__Aim of the exercise__
Since only part of the material below is wanted, output exactly the lines from the one with "Instruction: Click the Copy" up to and including the one with "Given: Click the 市場概況 breadcrumb link".

__Provided entries__
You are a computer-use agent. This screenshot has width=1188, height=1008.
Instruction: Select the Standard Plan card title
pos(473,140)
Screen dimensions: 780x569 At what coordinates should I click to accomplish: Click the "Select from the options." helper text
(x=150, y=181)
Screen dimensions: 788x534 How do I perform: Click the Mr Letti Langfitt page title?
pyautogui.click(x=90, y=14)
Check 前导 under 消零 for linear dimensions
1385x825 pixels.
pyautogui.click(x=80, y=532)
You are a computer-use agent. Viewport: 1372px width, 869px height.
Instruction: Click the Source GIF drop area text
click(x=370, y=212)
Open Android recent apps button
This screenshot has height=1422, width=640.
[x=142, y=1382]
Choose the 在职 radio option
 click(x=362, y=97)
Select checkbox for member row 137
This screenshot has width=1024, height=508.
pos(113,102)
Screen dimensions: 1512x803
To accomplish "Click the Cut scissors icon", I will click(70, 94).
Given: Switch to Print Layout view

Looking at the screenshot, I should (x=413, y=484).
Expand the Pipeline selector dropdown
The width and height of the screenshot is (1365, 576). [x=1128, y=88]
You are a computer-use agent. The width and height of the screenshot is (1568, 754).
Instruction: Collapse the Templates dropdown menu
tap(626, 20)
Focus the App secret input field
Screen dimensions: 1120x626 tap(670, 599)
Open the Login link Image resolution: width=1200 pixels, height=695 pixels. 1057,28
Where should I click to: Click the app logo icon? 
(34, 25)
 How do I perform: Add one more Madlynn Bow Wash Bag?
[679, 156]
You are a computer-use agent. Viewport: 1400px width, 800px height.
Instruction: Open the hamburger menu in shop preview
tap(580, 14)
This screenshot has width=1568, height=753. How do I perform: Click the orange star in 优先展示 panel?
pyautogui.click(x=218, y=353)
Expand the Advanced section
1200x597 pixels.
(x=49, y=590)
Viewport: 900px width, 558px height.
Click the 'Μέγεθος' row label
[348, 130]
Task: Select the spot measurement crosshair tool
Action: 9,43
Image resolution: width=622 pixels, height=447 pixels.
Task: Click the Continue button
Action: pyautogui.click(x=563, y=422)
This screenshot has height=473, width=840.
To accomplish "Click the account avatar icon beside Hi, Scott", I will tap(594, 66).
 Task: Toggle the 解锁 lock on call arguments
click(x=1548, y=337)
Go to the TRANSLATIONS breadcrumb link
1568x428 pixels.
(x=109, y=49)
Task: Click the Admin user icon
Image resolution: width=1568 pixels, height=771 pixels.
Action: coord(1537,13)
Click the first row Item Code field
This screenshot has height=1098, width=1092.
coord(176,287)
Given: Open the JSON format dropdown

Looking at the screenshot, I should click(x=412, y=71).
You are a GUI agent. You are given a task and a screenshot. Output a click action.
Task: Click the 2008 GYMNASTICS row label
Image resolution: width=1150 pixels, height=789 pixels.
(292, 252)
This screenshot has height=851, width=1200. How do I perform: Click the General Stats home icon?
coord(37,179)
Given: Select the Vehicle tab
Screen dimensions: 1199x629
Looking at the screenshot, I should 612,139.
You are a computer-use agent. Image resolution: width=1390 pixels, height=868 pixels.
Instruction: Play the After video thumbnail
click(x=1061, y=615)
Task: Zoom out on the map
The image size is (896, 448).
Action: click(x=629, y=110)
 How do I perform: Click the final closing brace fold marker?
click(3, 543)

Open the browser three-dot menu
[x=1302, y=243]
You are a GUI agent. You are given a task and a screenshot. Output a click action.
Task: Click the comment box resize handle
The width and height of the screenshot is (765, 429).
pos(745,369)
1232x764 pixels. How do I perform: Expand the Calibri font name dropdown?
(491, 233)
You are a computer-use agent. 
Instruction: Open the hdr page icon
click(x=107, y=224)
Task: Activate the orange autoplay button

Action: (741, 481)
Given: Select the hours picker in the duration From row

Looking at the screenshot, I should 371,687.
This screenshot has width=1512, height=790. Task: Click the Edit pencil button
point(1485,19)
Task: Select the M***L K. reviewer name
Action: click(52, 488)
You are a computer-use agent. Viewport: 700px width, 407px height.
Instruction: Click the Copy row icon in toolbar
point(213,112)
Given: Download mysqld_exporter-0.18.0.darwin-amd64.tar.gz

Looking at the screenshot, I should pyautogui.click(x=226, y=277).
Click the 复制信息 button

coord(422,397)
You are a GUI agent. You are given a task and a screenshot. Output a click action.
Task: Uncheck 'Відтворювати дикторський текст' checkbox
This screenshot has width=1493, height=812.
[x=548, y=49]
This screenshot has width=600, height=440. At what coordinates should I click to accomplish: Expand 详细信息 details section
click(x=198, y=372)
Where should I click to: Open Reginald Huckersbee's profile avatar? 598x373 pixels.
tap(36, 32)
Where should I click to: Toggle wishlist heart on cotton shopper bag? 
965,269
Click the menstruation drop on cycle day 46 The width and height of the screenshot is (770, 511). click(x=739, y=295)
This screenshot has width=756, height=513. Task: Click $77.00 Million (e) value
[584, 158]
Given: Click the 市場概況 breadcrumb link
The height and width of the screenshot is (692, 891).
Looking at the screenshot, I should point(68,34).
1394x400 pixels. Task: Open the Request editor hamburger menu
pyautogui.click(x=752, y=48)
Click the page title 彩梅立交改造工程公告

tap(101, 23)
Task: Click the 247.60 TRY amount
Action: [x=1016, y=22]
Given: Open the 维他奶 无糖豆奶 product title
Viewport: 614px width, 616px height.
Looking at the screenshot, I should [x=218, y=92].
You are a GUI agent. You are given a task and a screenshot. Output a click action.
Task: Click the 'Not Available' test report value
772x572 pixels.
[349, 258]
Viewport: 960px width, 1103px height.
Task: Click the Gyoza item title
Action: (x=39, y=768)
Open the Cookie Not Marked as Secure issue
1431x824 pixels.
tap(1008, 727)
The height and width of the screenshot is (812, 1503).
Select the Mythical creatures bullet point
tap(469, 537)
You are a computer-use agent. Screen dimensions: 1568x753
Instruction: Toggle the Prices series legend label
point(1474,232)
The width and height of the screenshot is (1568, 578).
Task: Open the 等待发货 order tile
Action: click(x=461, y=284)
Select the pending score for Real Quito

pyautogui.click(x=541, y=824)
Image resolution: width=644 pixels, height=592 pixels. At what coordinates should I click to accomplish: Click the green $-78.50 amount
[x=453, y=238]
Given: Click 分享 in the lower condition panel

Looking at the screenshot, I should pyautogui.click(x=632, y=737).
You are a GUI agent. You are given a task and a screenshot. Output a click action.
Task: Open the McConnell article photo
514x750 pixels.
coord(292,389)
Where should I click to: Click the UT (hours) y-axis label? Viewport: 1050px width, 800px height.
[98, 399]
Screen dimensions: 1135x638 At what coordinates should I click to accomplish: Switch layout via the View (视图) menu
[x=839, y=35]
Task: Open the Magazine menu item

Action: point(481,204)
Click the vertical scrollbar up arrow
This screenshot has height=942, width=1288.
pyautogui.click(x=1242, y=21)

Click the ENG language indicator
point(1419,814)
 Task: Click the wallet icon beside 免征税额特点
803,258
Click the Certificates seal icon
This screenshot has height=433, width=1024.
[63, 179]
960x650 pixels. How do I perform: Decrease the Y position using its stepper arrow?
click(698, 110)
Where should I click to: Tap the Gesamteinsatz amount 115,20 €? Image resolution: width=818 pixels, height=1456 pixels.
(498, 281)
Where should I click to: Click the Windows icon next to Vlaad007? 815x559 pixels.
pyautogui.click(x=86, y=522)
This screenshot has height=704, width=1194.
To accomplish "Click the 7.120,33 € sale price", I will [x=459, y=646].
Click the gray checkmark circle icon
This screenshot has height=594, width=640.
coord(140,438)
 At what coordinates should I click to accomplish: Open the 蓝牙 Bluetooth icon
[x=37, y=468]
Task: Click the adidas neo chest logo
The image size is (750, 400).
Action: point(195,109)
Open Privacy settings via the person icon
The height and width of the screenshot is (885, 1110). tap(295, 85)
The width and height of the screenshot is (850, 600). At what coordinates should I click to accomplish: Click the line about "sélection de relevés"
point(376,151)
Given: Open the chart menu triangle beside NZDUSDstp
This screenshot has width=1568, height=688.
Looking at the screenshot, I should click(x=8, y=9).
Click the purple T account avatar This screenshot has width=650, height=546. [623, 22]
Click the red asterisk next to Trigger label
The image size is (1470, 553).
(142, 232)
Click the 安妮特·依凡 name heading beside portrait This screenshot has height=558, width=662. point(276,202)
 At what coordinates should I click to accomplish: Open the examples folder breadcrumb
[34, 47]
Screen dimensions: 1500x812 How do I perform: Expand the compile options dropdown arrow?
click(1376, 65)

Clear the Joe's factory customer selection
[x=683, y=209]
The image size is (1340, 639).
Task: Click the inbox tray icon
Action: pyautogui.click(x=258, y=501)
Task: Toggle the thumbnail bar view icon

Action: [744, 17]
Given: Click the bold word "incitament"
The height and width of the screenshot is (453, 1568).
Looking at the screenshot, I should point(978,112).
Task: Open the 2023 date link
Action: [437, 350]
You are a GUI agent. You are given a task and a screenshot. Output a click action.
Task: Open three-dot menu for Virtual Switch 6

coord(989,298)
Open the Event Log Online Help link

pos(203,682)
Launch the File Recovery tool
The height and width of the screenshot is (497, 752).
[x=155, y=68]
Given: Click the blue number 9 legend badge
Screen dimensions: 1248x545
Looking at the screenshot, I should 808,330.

__Output for this exercise__
Instruction: Click the Copy row icon in toolbar
point(213,112)
Given: Download mysqld_exporter-0.18.0.darwin-amd64.tar.gz

Looking at the screenshot, I should pyautogui.click(x=226, y=277).
Click the 复制信息 button

coord(422,397)
You are a GUI agent. You are given a task and a screenshot. Output a click action.
Task: Uncheck 'Відтворювати дикторський текст' checkbox
This screenshot has width=1493, height=812.
[x=548, y=49]
This screenshot has width=600, height=440. At what coordinates should I click to accomplish: Expand 详细信息 details section
click(x=198, y=372)
Where should I click to: Open Reginald Huckersbee's profile avatar? 598x373 pixels.
tap(36, 32)
Where should I click to: Toggle wishlist heart on cotton shopper bag? 
965,269
Click the menstruation drop on cycle day 46 The width and height of the screenshot is (770, 511). click(x=739, y=295)
This screenshot has width=756, height=513. Task: Click $77.00 Million (e) value
[584, 158]
Given: Click the 市場概況 breadcrumb link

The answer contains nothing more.